In excellent universities, excellent faculty members bring prestige to the university: They teach with passion, they carry out scholarly and creative work that attracts the attention of those distant from the campus, they win awards, their students gain scholarships and other recognition that elevates both the faculty member, and in turn, the institution. This is a positive cycle that creates pressure through rising demand for excellence.
The importance of the cycle is that it begins with the faculty member. In primary or secondary schools this is not necessarily the case. Faculty members are not teachers in the sense that many use this word. Likewise, in a college or community college, the cottage industry concept is only true to a limited extent.
In research universities faculty cottage industry is the gut of the organization.
This creates special allegiances. Faculty members must have a strong relationship to the discipline they belong to. It is disciplinary excellence, recognized by peers, that allows the faculty member and university to gain prestige. While the nuances of this might be argued, it means that the allegiance of the faculty member to the university itself may be subjugated to their ties to the discipline.

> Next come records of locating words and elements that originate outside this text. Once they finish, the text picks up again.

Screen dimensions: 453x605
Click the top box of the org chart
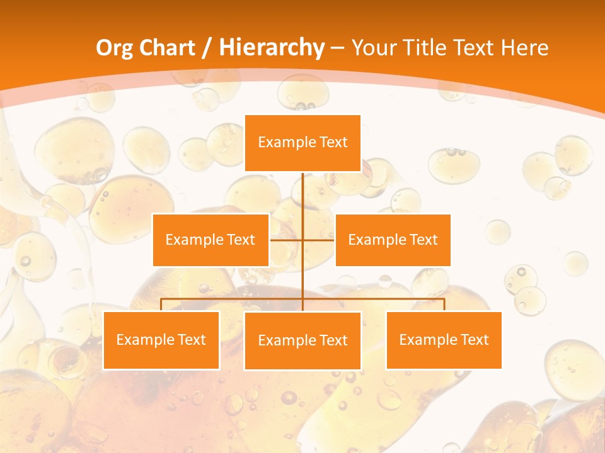(x=302, y=143)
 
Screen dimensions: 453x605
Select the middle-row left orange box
(x=210, y=240)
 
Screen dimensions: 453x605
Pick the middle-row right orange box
(x=393, y=240)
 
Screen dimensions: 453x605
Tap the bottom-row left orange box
(x=161, y=340)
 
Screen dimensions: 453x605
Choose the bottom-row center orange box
(x=302, y=340)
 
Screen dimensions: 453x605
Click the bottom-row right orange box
(x=444, y=340)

Even more confounding is that the very best faculty of any university must have a strong allegiance to their own success. Remember they are cottage industries, not employees. Unfortunately in some cases – thankfully few – this translates into a form of arrogance that is hard to stomach. In most cases there is a balance attained between the passion of the faculty member and his or her service to the university, because there is a symbiotic relationship at play. Good faculty work at good universities and each values the other.
A number of things can muddy the relationship of the faculty member to his or her work. A blind allegiance to the university, especially if it is also alma mater, can create a false sense of purpose. Likewise an allegiance to a labor union may make primary concerns of the intellectual work secondary. The work of a faculty member cannot become a job.
Faculty members don’t have jobs; they are CEO’s of their enterprise. Hopefully they can excel, but they must be able to fail.
For a faculty member, allegiance to anything other than the development and sharing of insight and knowledge is a form of utility that undermines the value of the university for the greater social good. Friedrich Schiller, the German poet and philosopher understood this clearly: “Utility is the great idol of the age, to which all powers must do service and all talents swear allegiance.”
The cottage industry relationship, challenging as it is, must be part of our university.